Todos for this project #138

cloneofsimo · 2023-01-15T18:34:54Z

cloneofsimo
Jan 15, 2023
Maintainer

To be honest, I am fascinated by how much people enjoyed this project and are using them to have fun. I've got some contacts from many startups and companies, and surprisingly many of them have deployed this project for their pipeline.

Unfortunately, I wouldn't be able to work on this project forever, because I am going to do a master degrees from March, Until then, I have some plans for the future... Some of these could potentially be paper-worthy, and I would definitely be interested in collaboration if someone reading this have a plan.

Research side of things

Modelling

Implement initialization with noisy singular vectors, and see if that works.
Implement parameterized LoRA, so that down matrices are Stiefel manifold, and experiment out bunch of reparameterization as well. Trivialization seems promising for speed as well.
Implement scaling parameter, just like in the paper to see if that helps. (cc @brian6091)
Check : is tuning bias term worth it?
Build "LoRA join" that combines LoRA with another LoRA, without adding them. Specifically,

$$ W_1 = A_1 B_1^T , W_2 = A_2 B_2^T $$

Merging operation would make

$$ W_m = [ A_1 , A_2 ] \Sigma [ B_1 B_2 ] ^T $$

Where $\Sigma = I_{2r}$ . This is now rank $2 r$, and has a capability to become either one. Notice that, with

$$ \Sigma = \begin{bmatrix} I_r & 0 \\ 0 & 0 \end{bmatrix} $$

We have:

$$ W_m x = [ A_1 , A_2 ] \begin{bmatrix} I_r & 0 \\ 0 & 0 \end{bmatrix} [ B_1 B_2 ] ^T x = A_1 B_1 ^T x $$

Find out why LoRAing Resnet does not seem to improve performance, and how to partially use them for up-sample process.
Implement other form of Low-rank approximation as well : LoRA is surely very robust one of them, but there are others. Compactor seems promising.

Dataset

(independent with LoRA. Should I make another repo for this?)

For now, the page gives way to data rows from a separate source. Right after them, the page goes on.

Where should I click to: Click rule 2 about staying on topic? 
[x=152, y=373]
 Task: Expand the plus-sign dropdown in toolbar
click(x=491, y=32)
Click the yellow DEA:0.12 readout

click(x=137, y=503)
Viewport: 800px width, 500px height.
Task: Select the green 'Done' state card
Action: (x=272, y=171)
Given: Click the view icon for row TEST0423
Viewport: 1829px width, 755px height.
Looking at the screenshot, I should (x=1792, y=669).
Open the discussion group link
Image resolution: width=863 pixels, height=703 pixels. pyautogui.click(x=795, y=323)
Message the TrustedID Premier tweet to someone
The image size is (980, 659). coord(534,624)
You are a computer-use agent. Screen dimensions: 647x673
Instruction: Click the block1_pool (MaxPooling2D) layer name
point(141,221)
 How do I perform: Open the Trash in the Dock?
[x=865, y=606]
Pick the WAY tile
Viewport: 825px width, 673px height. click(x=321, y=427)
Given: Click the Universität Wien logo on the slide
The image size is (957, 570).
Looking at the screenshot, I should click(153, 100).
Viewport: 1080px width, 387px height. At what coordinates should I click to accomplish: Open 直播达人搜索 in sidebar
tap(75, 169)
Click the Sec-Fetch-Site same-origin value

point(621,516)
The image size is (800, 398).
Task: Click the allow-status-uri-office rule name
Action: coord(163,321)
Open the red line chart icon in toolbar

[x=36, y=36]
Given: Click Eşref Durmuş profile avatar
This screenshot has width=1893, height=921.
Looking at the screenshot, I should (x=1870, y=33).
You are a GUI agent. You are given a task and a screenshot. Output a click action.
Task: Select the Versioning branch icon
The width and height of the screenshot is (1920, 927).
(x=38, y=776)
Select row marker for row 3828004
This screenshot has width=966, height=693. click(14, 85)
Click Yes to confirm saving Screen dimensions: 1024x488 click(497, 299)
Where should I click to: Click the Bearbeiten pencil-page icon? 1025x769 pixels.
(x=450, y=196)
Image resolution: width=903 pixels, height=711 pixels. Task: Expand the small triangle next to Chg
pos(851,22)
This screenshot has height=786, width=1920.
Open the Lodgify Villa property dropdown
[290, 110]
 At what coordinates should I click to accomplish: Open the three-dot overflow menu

~~Basic stuff : Preprocessor that handles SR, BLIP, CLIPSeg for autocaption.~~ Basic dataset pipelines #139
For faces : e2e face augment, based on mask, Scale-out + inpaint.
Latent caching on the CPU to increase overall speed, and remove the use of VAE. Although that has questionable performance as it would disallow online augmentations. Thinking about memory, it actually reduces the base memory upto 24 so saving 24 augmented examples would be possible. (cc @d8ahazard and @Thomas-MMJ for the trick)
Add Regularization dataset, such as Laion 5b high aesthetics, and reweight them on their importance. (This would be memory-based continual learning. Generalization of what Custom diffusion + Dreambooth did)
Add KD based continual learning dataset, so base model's performance can be directly targeted during fine-tuning. LwF, or this https://arxiv.org/abs/2110.08534.
Is augmenting dataset to better represent the model help as a regularization dataset? (Like minor-level Dataset distillation) Implement & test
(In general, lots of continual learning based methods seems to be unexplored for fine-tuning with high editability.)

Distillation

SVD distillation that further trains the model via Knowledge distillation on random prompts.
~~SVD distillation that distills resnets + other bias terms as well. Bias terms should have small weights.~~ SVD update with conv support + LoRA add, weight update following recent updates #140

Metrics

(independent with LoRA.)
Image alignment (CLIP image score) is extremely bad proxy for what we actually want. There should be a better metric, but no research on this topic.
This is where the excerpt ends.